>> START Given text
# Gerunds.



## Bilbo Baggins

I have a question. I know that in Spanish we don´t form gerunds out of non-action verbs like "saber" for example. I also know that in Spanish we can use gerunds to describe how something was done. For example: "Salí corriendo." "I left running." What if I wanted to say: "I left knowing the truth." "Salí sabiendo la verdad." Can someone explain the exception to the rule here please? Replies in English. Thanks!


----------



## lazarus1907

Bilbo Baggins said:


> I have a question. I know that in Spanish we don´t form gerunds out of non-action verbs like "saber" for example.


This is my fault, for being so careless when stating rules: You cannot use a gerund with non-action verb, when it is providing information about a noun:
_Un niño sabiendo lo que hacer _​ However, you can use these verbs when it refers to the verb:
_Sabiendo lo que sabes, no deberías hablar más de la cuenta._​


----------



## mhp

In other words, gerunds cannot function as adjectives, but they can be used as adverbs. 

Lo dijo sabiendo que era mentira.

There is another constriction, called absolute construction (section 5), where gerunds are used to imply simultaneity of two actions.

Paseando por la playa, me relajo un montón.

Non-action verbs (_los verbos estantivos_) cannot be used in gerund form with ESTAR

Estoy sabiendo hablar español.


----------



## Forero

mhp said:


> There is another constriction, called absolute construction (section 5), where gerunds are used to imply simultaneity of two actions.
> ...



El ejemplo de la sección número 5:

Antonio vio/pintó a la muchacha cantando una canción.

¿Quiere decir que Antonio cantaba, o la muchacha?

1. Antonio vio/pintó a la muchacha al cantar (él) una canción.
2. Antonio vio/pintó a la muchacha que cantaba una canción.
3. Antonio vio/pintó a la muchacha, la cual estaba cantando una canción.


----------



## mhp

Mr. Baggins wants it in English 

"Cantando una canción" cannot function as an adjective *describing *the girl--that describes the girl (In English it can function that way). The only possible interpretation for me is that "cantar" can be associated with the subject of the sentence, Antonio. Antonio was singing when he saw/painted the girl. If the intention of the author was to say that the girl was singing, then the sentence is incorrectly constructed.
>> END Given text
- What is needed:
Write the next post for the forum thread above on Spanish gerunds, following the final reply shown.
>> START Stored records
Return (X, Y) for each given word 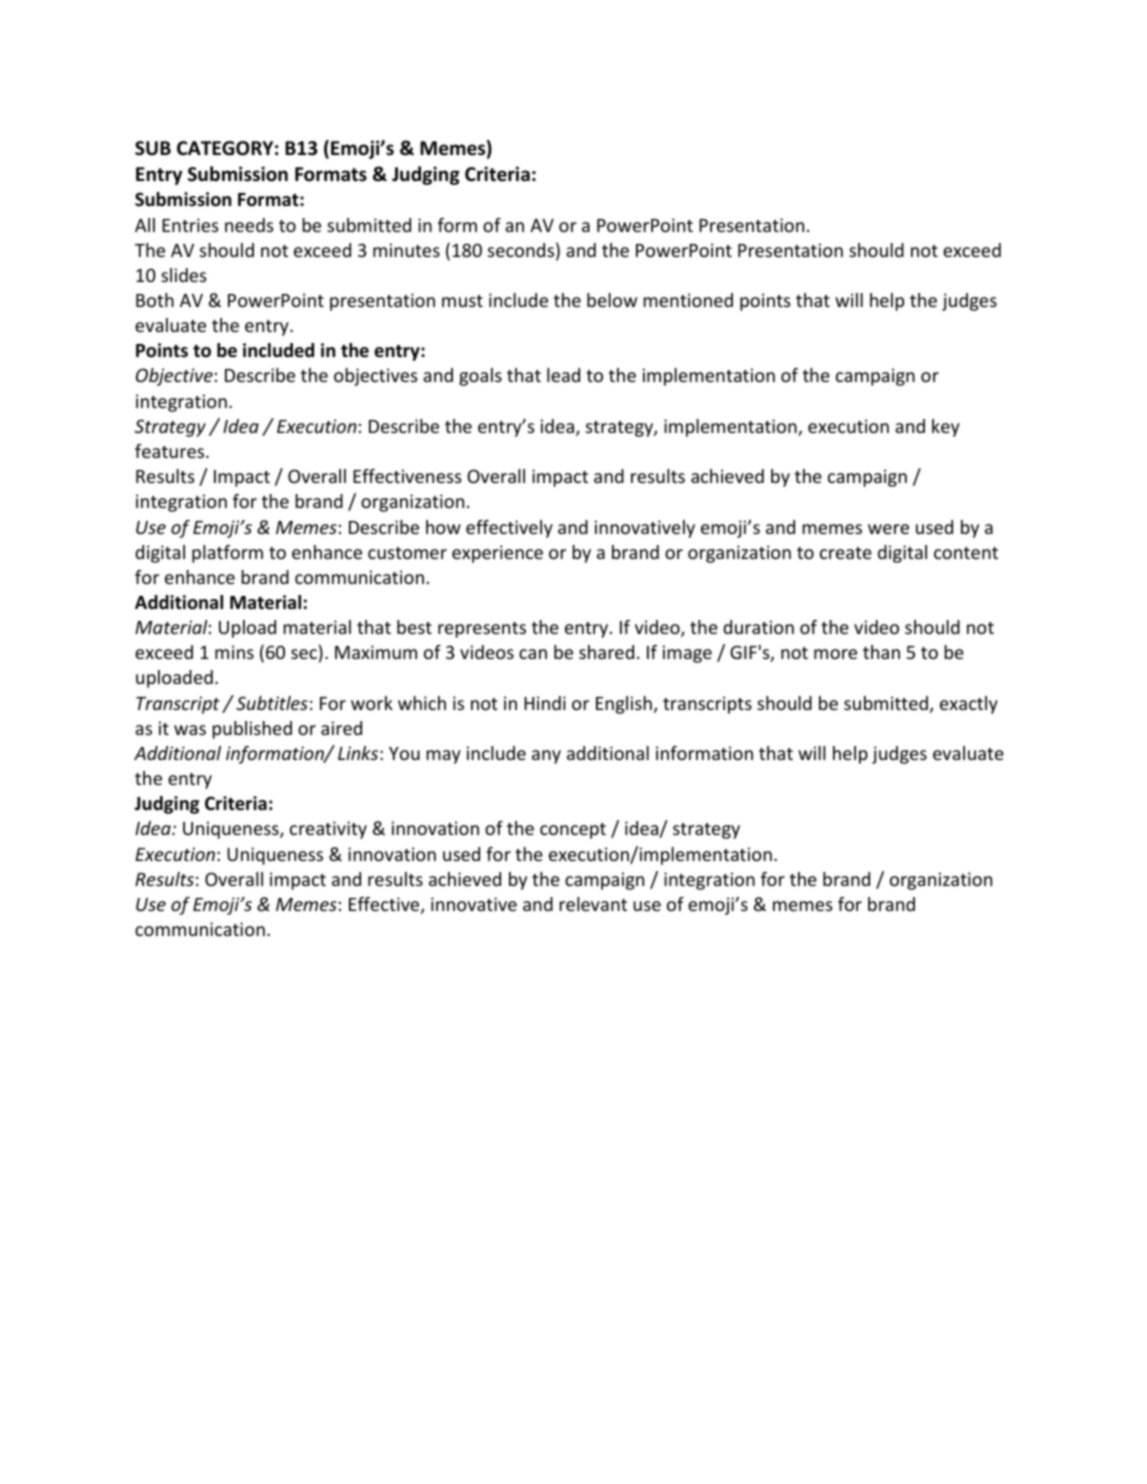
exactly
>> END Stored records
>> START Stored records
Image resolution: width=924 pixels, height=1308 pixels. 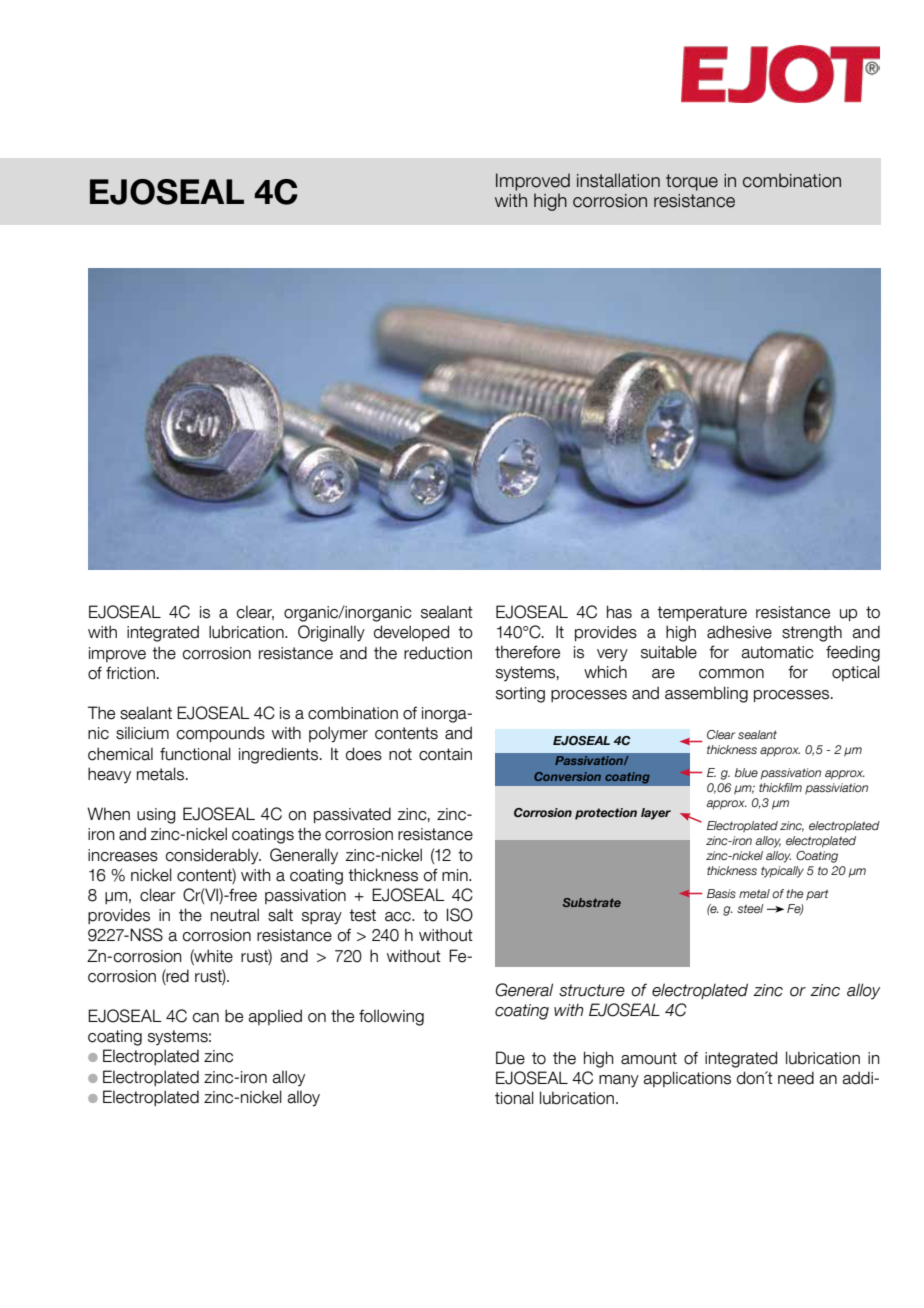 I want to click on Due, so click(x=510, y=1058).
>> END Stored records
- Exercise output:
----------



## Forero

mhp said:


> Mr. Baggins wants it in English
> 
> "Cantando una canción" cannot function as an adjective *describing *the girl--that describes the girl (In English it can function that way). The only possible interpretation for me is that "cantar" can be associated with the subject of the sentence, Antonio. Antonio was singing when he saw/painted the girl. If the intention of the author was to say that the girl was singing, then the sentence is incorrectly constructed.



I would have said the same thing before I read the source you provided a link to (end of section V):

"Algo parecido ocurre con los gerundios cuando funcionan como *complementos predicativos*. Los verbos de percepción o representación, por ejemplo, admiten gerundios derivados tanto de verbos procesivos como eventivos (*Antonio vio/pintó a la muchacha cantando una canción*), pero no los que provienen de verbos estativos (*_Antonio vio/pintó a la muchacha teniendo un lunar en la mejilla_)."

The DRAE gives the following as examples of "complemento predicativo" (under the definition of "complemento"):

Llegó cansado.
Lo nombraron alcalde.
Considero inapropiado que obres así.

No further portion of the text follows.